A Commissioner of Patents, one first assistant commissioner, two assistant commissioners, and nine examiners-in-chief, shall be appointed by the President, by and with the advice and consent of the Senate.

35 U.S.C. 3 (1952).  In 1881 Congress created a national trademark law with registration via the Patent Office. This setup meant that the Commissioner of Patents was also in charge of trademarks.  This also created the oddity that registered trademarks were marked with the patent office name.

In 1975, the job title was changed to “Commissioner of Patents and Trademarks” and the office name was changed to the “Patent and Trademark Office.”  In 1999, Congress officially changed the office name to the “United States Patent and Trademark Office” and the position of “Director” (Deputy Undersecretary of Commerce) was created. At that time, the roles of Commissioner for Patents and Commissioner for Trademarks were pushed down as appointments by the Secretary of Commerce (with 5-year terms).

Question of the day:  Assuming that Arthrex wins and PTAB judges must be appointed by the President, does this also mean that the Commissioner of Patents must be appointed by the President?  Of note here, the Commissioner of Patents is also a member of the PTAB and comes with a 5-year term.*  However, unlike regular PTAB Judges, the Commissioner can be removed from office by the Secretary of Commerce for “misconduct or non-satisfactory performance … without regard to the provisions of title 5.”

= = = = =

* In what may be simply a longstanding error from the 1999 amendments, the Commissioner for Trademarks is also a member of the PTAB.

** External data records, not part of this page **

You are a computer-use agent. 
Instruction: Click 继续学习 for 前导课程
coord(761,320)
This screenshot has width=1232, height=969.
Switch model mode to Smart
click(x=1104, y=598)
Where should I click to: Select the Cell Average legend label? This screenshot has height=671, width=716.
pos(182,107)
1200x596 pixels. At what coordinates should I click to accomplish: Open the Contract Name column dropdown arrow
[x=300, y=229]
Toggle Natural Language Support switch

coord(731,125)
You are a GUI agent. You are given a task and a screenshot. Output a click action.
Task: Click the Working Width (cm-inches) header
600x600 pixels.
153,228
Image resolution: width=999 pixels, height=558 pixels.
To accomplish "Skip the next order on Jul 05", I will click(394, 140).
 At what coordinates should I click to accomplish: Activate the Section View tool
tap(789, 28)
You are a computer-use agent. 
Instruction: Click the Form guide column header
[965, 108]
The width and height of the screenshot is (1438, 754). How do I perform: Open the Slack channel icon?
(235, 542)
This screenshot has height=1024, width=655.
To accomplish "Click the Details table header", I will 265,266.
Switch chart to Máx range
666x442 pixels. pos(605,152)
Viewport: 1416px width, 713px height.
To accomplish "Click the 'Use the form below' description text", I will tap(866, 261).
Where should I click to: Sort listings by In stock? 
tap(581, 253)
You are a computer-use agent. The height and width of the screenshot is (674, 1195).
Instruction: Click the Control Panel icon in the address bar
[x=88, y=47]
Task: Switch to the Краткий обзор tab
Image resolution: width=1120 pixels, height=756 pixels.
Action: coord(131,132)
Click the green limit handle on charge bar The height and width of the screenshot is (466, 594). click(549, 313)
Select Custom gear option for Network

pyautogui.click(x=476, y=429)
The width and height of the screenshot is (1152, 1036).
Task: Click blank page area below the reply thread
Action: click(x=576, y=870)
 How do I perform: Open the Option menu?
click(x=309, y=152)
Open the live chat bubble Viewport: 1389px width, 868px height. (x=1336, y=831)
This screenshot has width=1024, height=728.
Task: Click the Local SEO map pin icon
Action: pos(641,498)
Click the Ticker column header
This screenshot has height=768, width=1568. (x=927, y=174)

102 thoughts on “Is the Commissioner of Patents an Officer who Must be Appointed by The President?

  1. 8

    Can you guys take this outside?!!! This is irrelevant & totally annoying now!!!

    1. 8.1

      Meant for: anon & A. Lincoln

      1. 8.1.1

        Don’t blame me for my pal Shifty’s insistence on his obsess10n over me.

        It is his choice to continue to receive beat-downs.

  2. 7

    My asking the question of “who is ‘we'” is directly related to your use of the rhetorical ‘plural’ when it is ONLY you talking.

  3. 6

    This is a helpful summary of the capture of the agency.. It is sad how the technology division of the USPTO has been relegated to a stepchild. The lawyers and politicians have captured total control. The Commissioner should have the sort of authority that requires Presidential appointment, but he has been neutered. The most junior APJ has way more power.

    1. 6.1

      “The Commissioner should have the sort of authority that requires Presidential appointment, but he has been neutered. The most junior APJ has way more power.”

      Citation needed bro. Technically the commissioner could likely meddle in literally any patent examination he took a notion to.

      1. 6.1.1

        Not talking about examination.

        1. 6.1.1.1

          That’s interesting since examination is kinda a lot of power. If he’s got all that power, I don’t think he’s been “neutered” at all. He just never hardly uses that power because there’s no real point in it. Not sure, but commissioner might could even meddle in at least some APJ stuff as well, tho indirectly through influence (and tho they probably never actually would).

          1. 6.1.1.1.1

            Examination only results in a wall decoration. It means nothing until the PTAB blesses it in several IPRs. The power to examine and grant a patent is insignificant.

            1. 6.1.1.1.1.1

              “The power to examine and grant a patent is insignificant.”

              Compared to the power of the dark side?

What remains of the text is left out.